Source material:
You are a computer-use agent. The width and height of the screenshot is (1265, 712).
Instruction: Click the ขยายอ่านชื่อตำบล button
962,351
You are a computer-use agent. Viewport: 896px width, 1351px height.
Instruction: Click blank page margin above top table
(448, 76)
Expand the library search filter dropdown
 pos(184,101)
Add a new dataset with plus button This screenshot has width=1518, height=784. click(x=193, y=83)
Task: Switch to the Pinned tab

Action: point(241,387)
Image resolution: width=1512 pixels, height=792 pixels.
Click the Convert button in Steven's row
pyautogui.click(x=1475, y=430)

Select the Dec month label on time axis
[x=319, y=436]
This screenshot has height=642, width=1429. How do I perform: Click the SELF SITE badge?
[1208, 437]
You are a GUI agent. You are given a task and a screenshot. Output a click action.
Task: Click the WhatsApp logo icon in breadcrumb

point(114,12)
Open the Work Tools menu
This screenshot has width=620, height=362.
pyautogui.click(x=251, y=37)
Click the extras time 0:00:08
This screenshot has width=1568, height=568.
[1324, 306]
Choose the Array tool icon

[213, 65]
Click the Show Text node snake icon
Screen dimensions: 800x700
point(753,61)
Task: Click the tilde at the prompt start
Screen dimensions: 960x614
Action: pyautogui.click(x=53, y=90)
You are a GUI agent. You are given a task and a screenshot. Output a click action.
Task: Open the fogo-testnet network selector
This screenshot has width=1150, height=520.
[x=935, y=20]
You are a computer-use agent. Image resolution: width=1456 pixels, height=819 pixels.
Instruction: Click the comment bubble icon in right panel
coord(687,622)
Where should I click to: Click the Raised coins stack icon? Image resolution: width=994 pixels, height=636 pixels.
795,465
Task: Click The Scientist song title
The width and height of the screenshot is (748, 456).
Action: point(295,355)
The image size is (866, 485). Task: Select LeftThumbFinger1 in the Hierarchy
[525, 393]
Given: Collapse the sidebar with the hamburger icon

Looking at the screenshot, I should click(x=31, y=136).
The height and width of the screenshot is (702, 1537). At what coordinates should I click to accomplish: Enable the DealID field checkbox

Required action: Print exactly the line containing "Task: Click the WhatsApp" and every line after it through the end of the records above, and nothing else.

Problem solution:
Task: Click the WhatsApp logo icon in breadcrumb

point(114,12)
Open the Work Tools menu
This screenshot has width=620, height=362.
pyautogui.click(x=251, y=37)
Click the extras time 0:00:08
This screenshot has width=1568, height=568.
[1324, 306]
Choose the Array tool icon

[213, 65]
Click the Show Text node snake icon
Screen dimensions: 800x700
point(753,61)
Task: Click the tilde at the prompt start
Screen dimensions: 960x614
Action: pyautogui.click(x=53, y=90)
You are a GUI agent. You are given a task and a screenshot. Output a click action.
Task: Open the fogo-testnet network selector
This screenshot has width=1150, height=520.
[x=935, y=20]
You are a computer-use agent. Image resolution: width=1456 pixels, height=819 pixels.
Instruction: Click the comment bubble icon in right panel
coord(687,622)
Where should I click to: Click the Raised coins stack icon? Image resolution: width=994 pixels, height=636 pixels.
795,465
Task: Click The Scientist song title
The width and height of the screenshot is (748, 456).
Action: point(295,355)
The image size is (866, 485). Task: Select LeftThumbFinger1 in the Hierarchy
[525, 393]
Given: Collapse the sidebar with the hamburger icon

Looking at the screenshot, I should click(x=31, y=136).
The height and width of the screenshot is (702, 1537). At what coordinates should I click to accomplish: Enable the DealID field checkbox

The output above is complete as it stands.